A few years ago, if I had made that mistake like that, I think I would have beat myself up about it for a few days. After all, I had one job, right?

But what I’ve learned, or maybe just realized I’ve learned, is that when our hearts and minds are totally fixed on Him— when we are focused on pointing to Him in the tasks we complete rather than just the tasks — God is going to work through it no matter what. He just is.

I think we also forget that we may not always immediately see the fruit of following Him in those moments. I remember one day when we got done with a service and I had felt like I just didn’t do a great job leading anyone to Christ that day. We had done a song I had written and it felt like it completely flopped. I was ready to go home and sulk.
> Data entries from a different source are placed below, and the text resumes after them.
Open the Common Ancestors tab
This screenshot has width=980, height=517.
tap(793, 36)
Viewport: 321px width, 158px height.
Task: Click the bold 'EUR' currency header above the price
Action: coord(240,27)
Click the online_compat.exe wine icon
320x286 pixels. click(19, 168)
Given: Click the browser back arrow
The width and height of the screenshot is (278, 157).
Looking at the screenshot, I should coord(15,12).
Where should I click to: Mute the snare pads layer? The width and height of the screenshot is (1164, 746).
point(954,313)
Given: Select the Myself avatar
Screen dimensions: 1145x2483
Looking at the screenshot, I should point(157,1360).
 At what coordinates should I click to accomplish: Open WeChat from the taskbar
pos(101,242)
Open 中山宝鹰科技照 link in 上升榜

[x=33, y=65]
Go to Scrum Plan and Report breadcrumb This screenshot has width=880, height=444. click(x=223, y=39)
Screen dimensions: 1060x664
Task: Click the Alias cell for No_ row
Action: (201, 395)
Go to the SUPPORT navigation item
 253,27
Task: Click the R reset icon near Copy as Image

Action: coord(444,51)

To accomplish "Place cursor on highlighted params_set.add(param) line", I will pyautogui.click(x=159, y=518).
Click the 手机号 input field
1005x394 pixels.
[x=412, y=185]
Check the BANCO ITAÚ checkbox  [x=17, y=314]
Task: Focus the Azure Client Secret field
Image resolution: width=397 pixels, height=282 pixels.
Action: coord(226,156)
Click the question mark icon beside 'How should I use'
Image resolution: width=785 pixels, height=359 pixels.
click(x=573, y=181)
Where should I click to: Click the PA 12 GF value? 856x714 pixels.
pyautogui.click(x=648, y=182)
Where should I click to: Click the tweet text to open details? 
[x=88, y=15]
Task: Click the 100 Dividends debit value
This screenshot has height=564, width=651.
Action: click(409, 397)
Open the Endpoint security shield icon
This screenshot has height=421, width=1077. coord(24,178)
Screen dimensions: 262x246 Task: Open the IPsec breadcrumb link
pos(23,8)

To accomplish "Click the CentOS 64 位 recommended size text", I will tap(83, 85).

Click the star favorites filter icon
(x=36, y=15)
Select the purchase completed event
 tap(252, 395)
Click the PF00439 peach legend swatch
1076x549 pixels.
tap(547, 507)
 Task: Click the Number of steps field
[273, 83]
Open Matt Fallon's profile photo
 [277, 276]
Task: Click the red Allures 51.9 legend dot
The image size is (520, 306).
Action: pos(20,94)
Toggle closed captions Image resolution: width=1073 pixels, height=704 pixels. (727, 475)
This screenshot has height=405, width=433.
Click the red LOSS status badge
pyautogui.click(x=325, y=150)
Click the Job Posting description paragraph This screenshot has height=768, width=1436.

But before I left the building, someone came up to me and made a point of saying that today, during that same song, they had been the most moved they’d been in church in years.

Sometimes we get little glimpses of how He uses our failures and we have to hold tight to those in the moments when we have no clue. In the moments when we’ve been faithfully serving and we’re not sure if it’s making a difference, or in the moments when we openly fail and it feels like the whole world saw.

2 Corinthians 12:9-10: But he said to me, “My grace is sufficient for you, for my power is made perfect in weakness.” Therefore I will boast all the more gladly of my weaknesses, so that the power of Christ may rest upon me. For the sake of Christ, then, I am content with weaknesses, insults, hardships, persecutions, and calamities. For when I am weak, then I am strong.

Sometimes we have to remember — that even when you had one job and screwed it up, God’s grace literally has got you covered.